Gente, era pra ser um trajeto curto: Vila Clementino até a Consolação. Um busãozinho só. Tava feliz da vida: o ônibus chegou logo, tava vazio e, de quebra, ainda levei uma cantada do motorista (não que isso seja motivo de felicidade, mas ele era simpático, de verdade. Só isso.).

-  Motorista, para na Praça 14 Bis? – perguntei.

-  Para sim, moça, e se não parasse, pra você eu parava – disse o animadinho.

Finalmente chegamos no corredor de ônibus da Nove de Julho, pegando pela Avenida Brasil. Era só seguir reto por mais uns três pontos. Era alegria demais para uma pobre desmotorizada engajada. Tudo, de repente, parou. O tempo foi passando e nada. Quinze minutos sem sair do lugar e sem informação do que estava acontecendo. Aí o motorista, extrovertido como ele só, começou a contar uma história que fez a meia dúzia de passageiros cair na gargalhada.

- Essa viagem é muito longa e quando pega trânsito, a gente se aperta de vontade de ir ao banheiro. Lembra do Nonato? Aquele cobrador uma vez passou um vexame… Ele tinha mania de comer um lanche de uma barraquinha suspeita e eu vivia dizendo pra ele “Nonato, isso vai dar dor de barriga. A viagem é longa, rapaz. Vai por mim”. E ele: “Que nada, eu to acostumado. Bota aí duas salsichas, bastante cebola, maionese.” Mas foi dito e feito. No meio da viagem, o Nonato começou a se retorcer todinho, segurava nesse ferro aí e eu resolvi parar e falei “Vai pro banheiro”. E ele: “Não deu tempo…”

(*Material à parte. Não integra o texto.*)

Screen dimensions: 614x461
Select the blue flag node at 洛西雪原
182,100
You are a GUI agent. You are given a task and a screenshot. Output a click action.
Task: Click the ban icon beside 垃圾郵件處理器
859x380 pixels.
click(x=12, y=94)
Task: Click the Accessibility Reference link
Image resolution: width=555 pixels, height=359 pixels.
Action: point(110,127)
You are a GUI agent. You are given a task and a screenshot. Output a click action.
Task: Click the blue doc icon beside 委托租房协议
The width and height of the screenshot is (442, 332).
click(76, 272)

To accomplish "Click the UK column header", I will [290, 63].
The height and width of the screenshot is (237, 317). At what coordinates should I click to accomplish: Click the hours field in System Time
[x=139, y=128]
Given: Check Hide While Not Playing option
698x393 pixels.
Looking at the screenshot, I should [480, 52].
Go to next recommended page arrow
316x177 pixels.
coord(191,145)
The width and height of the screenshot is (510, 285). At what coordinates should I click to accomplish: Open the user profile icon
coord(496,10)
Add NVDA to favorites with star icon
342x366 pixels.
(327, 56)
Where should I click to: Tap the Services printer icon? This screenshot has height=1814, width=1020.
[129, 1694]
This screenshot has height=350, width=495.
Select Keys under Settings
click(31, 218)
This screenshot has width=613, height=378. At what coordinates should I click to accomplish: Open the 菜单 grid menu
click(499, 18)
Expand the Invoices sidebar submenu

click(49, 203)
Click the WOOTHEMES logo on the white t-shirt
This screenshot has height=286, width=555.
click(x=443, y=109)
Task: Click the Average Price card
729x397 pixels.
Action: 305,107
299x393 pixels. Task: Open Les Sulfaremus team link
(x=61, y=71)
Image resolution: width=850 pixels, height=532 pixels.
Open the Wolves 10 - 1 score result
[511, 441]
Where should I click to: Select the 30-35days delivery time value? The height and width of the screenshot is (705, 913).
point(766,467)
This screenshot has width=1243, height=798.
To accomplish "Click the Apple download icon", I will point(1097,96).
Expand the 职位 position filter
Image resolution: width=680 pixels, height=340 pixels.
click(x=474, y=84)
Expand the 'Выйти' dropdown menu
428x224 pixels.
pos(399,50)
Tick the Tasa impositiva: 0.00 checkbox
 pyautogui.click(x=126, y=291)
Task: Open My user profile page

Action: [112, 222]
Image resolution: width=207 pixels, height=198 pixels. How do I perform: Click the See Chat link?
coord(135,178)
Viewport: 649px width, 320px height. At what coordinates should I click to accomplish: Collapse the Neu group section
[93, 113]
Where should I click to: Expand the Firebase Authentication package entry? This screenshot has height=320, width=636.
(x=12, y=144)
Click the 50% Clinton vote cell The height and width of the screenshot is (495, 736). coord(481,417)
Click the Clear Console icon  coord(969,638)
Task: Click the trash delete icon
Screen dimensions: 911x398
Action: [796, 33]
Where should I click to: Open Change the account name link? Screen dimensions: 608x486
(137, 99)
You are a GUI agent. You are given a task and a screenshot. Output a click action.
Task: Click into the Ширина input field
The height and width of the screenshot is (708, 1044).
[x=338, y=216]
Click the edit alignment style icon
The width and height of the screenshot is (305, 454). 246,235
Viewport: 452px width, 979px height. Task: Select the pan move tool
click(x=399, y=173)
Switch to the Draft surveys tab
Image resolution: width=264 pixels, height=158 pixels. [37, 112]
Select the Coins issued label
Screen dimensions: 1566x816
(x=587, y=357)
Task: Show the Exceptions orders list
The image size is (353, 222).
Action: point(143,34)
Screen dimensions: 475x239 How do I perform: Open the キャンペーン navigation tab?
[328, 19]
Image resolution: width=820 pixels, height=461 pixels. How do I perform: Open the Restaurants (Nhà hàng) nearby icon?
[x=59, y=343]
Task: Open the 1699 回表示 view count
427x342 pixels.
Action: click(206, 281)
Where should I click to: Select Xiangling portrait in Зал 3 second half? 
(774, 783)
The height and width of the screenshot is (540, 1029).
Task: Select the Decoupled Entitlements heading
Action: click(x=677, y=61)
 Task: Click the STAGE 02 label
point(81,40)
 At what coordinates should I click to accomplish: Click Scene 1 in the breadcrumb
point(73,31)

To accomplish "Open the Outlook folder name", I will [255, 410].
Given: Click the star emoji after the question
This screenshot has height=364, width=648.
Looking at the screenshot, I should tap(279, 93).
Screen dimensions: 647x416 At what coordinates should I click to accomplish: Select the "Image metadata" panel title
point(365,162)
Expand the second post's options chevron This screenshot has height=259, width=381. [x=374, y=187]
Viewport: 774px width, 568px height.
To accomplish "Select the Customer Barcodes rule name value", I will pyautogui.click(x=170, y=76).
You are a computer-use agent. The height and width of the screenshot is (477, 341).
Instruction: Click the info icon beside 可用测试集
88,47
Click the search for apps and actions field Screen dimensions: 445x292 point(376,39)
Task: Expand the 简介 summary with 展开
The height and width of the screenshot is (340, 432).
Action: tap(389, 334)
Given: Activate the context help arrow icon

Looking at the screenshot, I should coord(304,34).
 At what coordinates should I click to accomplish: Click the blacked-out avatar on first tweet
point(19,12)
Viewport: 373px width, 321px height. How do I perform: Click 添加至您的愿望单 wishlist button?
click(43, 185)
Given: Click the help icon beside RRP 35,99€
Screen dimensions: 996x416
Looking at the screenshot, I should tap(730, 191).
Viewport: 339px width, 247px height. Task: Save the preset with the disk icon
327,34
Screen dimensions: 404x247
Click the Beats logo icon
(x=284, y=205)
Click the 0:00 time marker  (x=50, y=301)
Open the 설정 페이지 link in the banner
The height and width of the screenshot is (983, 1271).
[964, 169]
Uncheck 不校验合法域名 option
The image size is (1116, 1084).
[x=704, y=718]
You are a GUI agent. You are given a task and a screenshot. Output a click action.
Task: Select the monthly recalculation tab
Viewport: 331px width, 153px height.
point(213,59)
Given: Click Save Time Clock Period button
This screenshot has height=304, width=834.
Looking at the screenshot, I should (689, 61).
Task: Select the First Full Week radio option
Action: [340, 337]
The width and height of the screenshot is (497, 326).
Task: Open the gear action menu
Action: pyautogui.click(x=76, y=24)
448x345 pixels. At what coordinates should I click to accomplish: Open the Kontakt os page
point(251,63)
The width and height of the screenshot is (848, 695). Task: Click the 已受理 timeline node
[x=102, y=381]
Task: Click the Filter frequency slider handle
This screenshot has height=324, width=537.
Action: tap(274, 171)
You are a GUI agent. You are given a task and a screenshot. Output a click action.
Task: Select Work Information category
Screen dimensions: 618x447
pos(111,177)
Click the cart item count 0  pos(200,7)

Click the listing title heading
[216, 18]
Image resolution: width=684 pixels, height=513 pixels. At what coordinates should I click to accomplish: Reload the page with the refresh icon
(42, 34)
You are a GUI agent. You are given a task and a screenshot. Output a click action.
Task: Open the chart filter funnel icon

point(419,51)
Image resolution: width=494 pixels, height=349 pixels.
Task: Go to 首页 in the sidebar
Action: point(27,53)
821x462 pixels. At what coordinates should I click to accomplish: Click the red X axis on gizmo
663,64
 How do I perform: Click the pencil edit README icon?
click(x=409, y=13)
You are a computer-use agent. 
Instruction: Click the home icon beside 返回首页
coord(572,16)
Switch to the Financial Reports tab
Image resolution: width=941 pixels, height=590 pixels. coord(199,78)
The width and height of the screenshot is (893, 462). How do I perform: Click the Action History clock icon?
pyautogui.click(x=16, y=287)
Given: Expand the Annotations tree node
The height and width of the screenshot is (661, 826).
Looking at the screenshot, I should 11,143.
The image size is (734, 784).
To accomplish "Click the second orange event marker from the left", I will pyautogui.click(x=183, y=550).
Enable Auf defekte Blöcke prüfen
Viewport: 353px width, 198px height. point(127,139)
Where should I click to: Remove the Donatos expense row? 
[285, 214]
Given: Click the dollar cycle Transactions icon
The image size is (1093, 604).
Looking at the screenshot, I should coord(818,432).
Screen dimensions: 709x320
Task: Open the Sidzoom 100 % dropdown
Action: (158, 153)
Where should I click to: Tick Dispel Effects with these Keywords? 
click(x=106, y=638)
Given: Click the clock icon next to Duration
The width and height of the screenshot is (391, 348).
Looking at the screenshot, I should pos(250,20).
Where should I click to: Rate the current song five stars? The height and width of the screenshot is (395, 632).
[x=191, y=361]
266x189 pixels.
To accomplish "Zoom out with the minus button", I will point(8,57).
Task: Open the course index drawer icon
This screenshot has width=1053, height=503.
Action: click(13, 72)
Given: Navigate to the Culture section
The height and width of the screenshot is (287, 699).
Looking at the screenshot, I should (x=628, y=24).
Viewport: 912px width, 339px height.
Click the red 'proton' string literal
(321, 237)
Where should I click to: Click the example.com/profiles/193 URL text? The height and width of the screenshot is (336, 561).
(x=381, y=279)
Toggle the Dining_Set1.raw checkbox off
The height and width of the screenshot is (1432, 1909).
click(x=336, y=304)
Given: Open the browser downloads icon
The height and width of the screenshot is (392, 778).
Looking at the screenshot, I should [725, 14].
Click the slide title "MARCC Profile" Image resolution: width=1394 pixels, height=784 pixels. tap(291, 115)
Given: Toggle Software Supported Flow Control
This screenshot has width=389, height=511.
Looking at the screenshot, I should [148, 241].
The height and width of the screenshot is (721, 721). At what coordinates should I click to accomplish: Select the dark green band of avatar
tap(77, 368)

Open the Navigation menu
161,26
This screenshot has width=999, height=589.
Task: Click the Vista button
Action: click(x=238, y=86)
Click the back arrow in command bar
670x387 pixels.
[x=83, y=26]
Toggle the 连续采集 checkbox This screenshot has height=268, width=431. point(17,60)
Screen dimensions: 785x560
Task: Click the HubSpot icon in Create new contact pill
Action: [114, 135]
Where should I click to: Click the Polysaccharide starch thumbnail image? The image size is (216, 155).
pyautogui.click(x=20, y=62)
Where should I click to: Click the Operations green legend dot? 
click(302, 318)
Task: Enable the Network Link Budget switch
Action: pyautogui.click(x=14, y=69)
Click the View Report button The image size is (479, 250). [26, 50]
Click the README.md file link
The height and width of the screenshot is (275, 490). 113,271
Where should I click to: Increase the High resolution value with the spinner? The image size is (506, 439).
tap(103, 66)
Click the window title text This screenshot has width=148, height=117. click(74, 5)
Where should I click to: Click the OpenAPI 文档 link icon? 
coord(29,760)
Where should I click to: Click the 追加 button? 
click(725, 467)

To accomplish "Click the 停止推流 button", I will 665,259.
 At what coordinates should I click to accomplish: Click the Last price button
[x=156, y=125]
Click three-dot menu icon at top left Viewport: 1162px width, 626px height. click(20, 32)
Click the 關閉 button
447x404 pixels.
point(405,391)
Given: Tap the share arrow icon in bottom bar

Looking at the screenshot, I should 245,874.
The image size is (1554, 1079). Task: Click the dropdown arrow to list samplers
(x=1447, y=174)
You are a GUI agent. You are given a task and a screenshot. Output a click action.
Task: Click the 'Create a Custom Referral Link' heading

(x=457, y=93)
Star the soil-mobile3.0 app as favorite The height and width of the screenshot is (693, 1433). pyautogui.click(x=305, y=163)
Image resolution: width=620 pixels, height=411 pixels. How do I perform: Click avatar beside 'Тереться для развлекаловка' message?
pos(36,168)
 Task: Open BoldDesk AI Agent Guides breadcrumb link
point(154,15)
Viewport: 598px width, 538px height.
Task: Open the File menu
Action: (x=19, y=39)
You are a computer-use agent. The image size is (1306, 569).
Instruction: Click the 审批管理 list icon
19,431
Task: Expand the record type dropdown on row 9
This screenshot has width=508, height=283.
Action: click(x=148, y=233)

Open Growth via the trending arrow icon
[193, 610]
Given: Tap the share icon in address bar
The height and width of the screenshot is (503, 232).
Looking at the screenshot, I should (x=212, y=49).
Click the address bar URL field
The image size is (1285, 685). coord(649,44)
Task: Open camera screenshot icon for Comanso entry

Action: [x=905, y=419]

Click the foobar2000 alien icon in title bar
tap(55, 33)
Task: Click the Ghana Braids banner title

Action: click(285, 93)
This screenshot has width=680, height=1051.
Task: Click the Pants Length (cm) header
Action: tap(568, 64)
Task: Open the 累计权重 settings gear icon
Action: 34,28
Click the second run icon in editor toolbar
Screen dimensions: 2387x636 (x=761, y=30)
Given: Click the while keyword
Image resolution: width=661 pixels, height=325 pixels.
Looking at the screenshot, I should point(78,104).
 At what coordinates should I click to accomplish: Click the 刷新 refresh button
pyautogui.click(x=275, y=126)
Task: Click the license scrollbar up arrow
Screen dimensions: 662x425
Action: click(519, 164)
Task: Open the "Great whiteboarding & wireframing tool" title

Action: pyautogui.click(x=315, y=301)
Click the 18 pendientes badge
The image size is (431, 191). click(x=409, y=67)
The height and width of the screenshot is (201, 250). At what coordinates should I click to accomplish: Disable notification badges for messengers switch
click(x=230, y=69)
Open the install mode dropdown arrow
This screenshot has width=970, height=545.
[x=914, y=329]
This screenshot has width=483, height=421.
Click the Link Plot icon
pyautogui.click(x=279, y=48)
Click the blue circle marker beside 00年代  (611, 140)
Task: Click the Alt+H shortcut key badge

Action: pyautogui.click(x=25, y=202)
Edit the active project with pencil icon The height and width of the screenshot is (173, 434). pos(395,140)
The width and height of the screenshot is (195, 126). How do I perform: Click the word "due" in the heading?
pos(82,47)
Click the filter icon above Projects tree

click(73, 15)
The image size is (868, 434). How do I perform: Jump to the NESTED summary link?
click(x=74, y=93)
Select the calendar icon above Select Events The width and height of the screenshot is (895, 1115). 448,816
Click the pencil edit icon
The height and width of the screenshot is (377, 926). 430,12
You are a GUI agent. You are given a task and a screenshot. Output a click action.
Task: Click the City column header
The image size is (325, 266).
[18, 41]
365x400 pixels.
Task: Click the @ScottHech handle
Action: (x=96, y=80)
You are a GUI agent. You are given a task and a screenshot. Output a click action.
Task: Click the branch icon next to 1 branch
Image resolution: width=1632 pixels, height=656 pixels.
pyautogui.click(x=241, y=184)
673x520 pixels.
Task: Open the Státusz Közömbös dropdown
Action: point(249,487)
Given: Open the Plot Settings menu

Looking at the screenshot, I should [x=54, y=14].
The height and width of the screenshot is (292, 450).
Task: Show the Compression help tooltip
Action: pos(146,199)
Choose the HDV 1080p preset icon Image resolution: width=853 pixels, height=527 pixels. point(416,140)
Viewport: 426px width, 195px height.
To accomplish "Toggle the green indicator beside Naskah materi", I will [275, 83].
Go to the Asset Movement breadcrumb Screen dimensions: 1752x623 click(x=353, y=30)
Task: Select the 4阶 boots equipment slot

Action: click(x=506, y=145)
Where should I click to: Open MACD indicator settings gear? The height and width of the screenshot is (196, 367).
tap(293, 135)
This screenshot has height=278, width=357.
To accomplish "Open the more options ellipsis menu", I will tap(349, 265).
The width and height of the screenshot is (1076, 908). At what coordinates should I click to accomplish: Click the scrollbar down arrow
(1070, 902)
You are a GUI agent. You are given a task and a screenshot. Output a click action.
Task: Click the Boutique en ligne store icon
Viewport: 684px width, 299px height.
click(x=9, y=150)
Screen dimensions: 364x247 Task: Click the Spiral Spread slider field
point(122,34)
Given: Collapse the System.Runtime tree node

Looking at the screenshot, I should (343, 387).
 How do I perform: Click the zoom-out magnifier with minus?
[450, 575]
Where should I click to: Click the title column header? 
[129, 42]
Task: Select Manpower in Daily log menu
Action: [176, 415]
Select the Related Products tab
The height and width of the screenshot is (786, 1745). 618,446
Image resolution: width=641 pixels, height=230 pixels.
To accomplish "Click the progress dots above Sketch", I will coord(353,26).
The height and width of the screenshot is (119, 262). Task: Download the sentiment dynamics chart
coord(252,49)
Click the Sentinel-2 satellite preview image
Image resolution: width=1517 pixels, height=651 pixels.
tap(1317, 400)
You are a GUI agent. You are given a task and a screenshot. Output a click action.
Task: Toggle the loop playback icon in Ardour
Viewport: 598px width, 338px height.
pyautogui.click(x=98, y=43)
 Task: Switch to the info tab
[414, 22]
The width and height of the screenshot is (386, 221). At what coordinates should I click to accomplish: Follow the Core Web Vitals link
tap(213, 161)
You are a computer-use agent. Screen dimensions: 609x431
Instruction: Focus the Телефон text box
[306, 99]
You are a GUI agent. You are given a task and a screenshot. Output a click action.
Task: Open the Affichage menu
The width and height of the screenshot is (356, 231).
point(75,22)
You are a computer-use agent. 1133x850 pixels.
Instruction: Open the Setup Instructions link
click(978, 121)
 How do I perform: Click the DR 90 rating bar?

Resumo da ópera: o coitado do Nonato não aguentou e fez as necessidades nas calças, ali mesmo, no busão. “Não sobrou nenhum passageiro dentro do ônibus. Eu fui dirigindo com a cabeça pra fora de tanto fedô que tava aquilo lá”, narrou o motorista-vítima. Resultado final: Nonato teve que jogar toda a roupa fora, levou um banho de esguicho dos faxineiros da garagem e voltou pra casa enrolado numa roupão.

Voltando à minha viagem sem fim… meia-hora depois, uma santa alma informou o que havia acontecido: atropelamento. Um ônibus havia passado por cima de um pedestre depois do túnel e interditaram a pista pra pousar um helicóptero de socorro. De repente, passa ambulância, polícia, carro de bombeiro e outras viaturas na outra pista, indo na contra-mão mesmo. A fila do corredor de ônibus já estava chegando na Santo Amaro e aquilo não ia se resolver dentro dos próximos minutos. Detalhe: eu tinha um compromisso às 20h na Consolação e já eram 20h30.

Notícia triste: vítima fatal. Não teria mais helicoptero, mas só liberariam o corpo depois que a polícia chegasse. E você sabem que isso demora…

Desci, fui pra outra pista e peguei um ônibus que fez o caminho de volta até chegar na Santo Amaro. Ali peguei o terceiro ônibus (graças a Deus, uso bilhete único que me dá direito a 4 viagens no período de 3 horas!) e fui pra Brigadeiro. Quando cheguei na Paulista, minha amiga que me aguardava em sua casa me informou que o melhor jeito de eu chegar até lá era pegando um outro ônibus que descesse a Avenida Consolação. Era demais pra mim. Sucumbi e peguei um táxi. Mas antes eu consultei o motorista: “Pra chegar até tal rua, quanto fica a corrida? Porque eu só tenho R$ 20”. Ele garantiu que daria, no máximo, R$ 15.

E errou por pouco. Deu R$ 13. E Deus é pai porque chegamos lá em menos de dez minutos. O tal do motorista não devia tomar banho há uma semana e a fedentina já estava impregnada no carro inteiro.

Depois de duas horas para fazer um trajeto de uns 10 quilômetros, de pegar três viagens de ônibus, ouvir contos de motorista, pagar uma corrida de táxi que quase me sufocou, cheguei em segurança ao meu destino. Ufa!